Mexico's capital -- or CDMX as it's known locally -- is a playground of cultural riches, superb dining, and vibrant nightlife. We absolutely love visiting here, despite the insane traffic, air pollution, and earthquake risk.


I mean, where else can you eat delicious tacos, sing karaoke with drag queens, or catch a Reggaeton/Dancehall DJ set at 2 am on a Sunday? If your taste leans a bit more bourgeois, then the Reforma, Condesa, or Roma neighborhoods are the ideal base from which to explore this cosmopolitan, international city that’s really having a moment.


We spent a long weekend in CDMX earlier this month -- and we’re stunned to be bumping into Americans of all ages seemingly at every turn. The word is definitely OUT among savvy urban expats about how well you can live (and eat!) when you trade $5,000 USD a month rent for the still (mostly) affordable Mexico City.


But this isn't a post about globe-trotting Americans in Mexico City...


For us, three days is the perfect amount of time here, with one of the top draws being its cuisine. From made-to-order street tacos to avante-garde cuisine and Michelin star-fine dining, Mexico City has it all.
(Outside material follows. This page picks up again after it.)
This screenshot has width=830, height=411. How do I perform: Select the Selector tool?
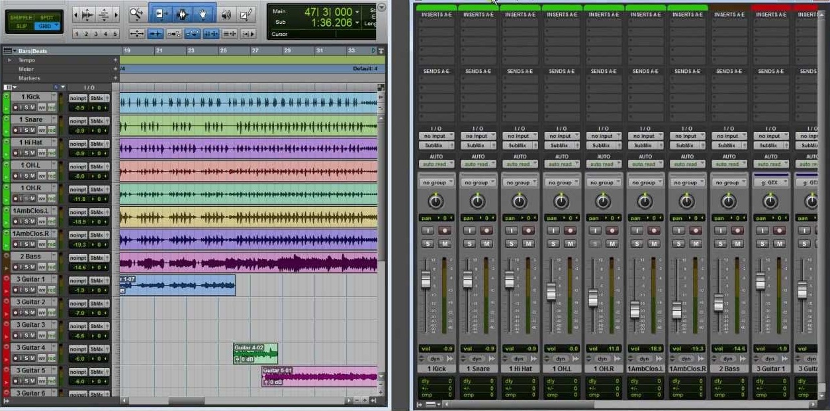pos(181,13)
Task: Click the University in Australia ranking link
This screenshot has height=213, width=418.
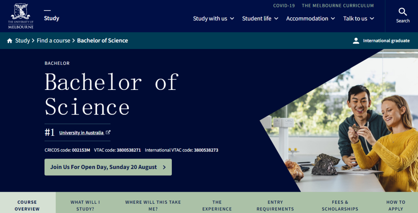Action: [x=81, y=133]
On past visits, we've focused on snagging tables at internationally known hotspots like Pujol and Contramar. Our most recent trip was more about eating and drinking like locals -- albeit like local fresas who love to eat.


Highlights included creative, seasonal Mexican cooking, fish tacos, Euro-Asian influenced small plates, natural wines, artisanal cheese from Puebla, Japanese ramen, craft cocktails, French pastries, more tacos, and the silkiest espresso made with beans from Veracruz.
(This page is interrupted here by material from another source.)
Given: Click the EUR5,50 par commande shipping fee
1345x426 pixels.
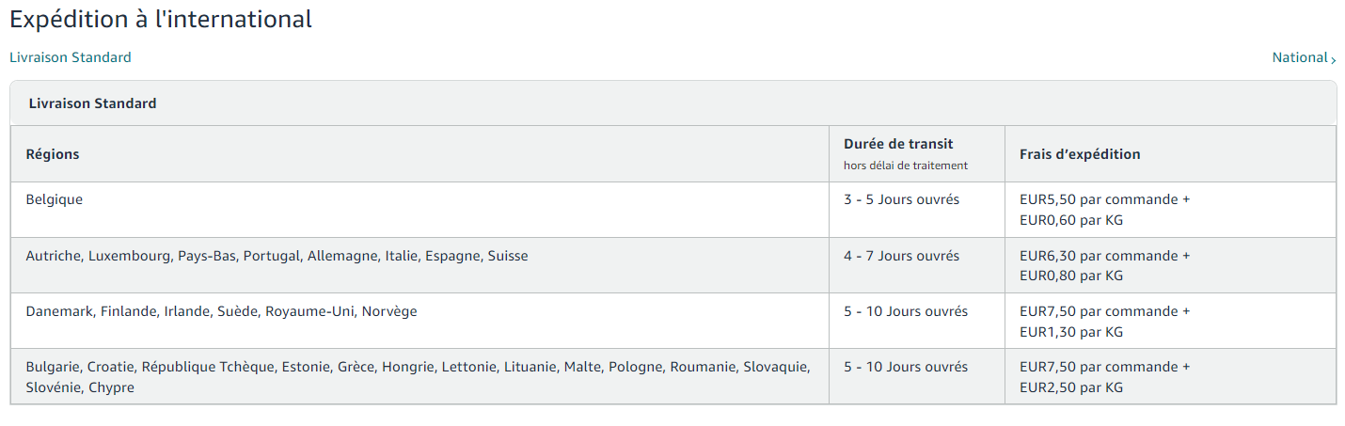Looking at the screenshot, I should click(1104, 199).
What follows is a handful of our best new dining and drinking discoveries in this one-of-a-kind foodie town (as mostly pescatarian/vegetarian eaters).
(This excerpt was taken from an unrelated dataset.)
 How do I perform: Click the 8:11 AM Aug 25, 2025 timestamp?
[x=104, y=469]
El Pescadito Hungry from our travels, we dropped our gear at our hotel in Juarez and headed out to one of our favorite super casual haunts for fish tacos and beer -- El Pescadito.


We initially discovered this local gem in the Condesa, but there are now a handful of branches around the city. That said, each El Pescadito we've tried looks and feels unique.


Unlike the past, this place is now really dialed in to handle the crowds. Upon arrival, two ladies take your drink order and assign you a table.


Next, you head to the back counter to order your food and pick up a ticket. The cooks are directly in front of you preparing tacos to order while you watch.


After receiving your food it's on to the complimentary salsa bar to accessorize. When you finally arrive at your assigned table, ice-cold beers are waiting for you.


When finished you take your tab up to the cashier and pay. My Germanic side loves the simplicity and efficiency of this place. My palate adores the tacos.


Tacos de Camarones are batter-fried and incredibly delicious. Piled high with pico de gallo and whatever other salsas you can handle, they deliver a fiery mouthful that will have you ordering extra cervezas.


This taqueria is hugely popular with students, office workers, and the occasional tourist. Even if you encounter a line, it moves quickly and is worth the wait.


Baltra Bar


Following tacos we headed back to our hotel for a quick change of clothes. Our next stop was one of Mexico City's most famous watering holes, Baltra Bar, which was recognized this year as one of North America's best bars, and has developed quite a following.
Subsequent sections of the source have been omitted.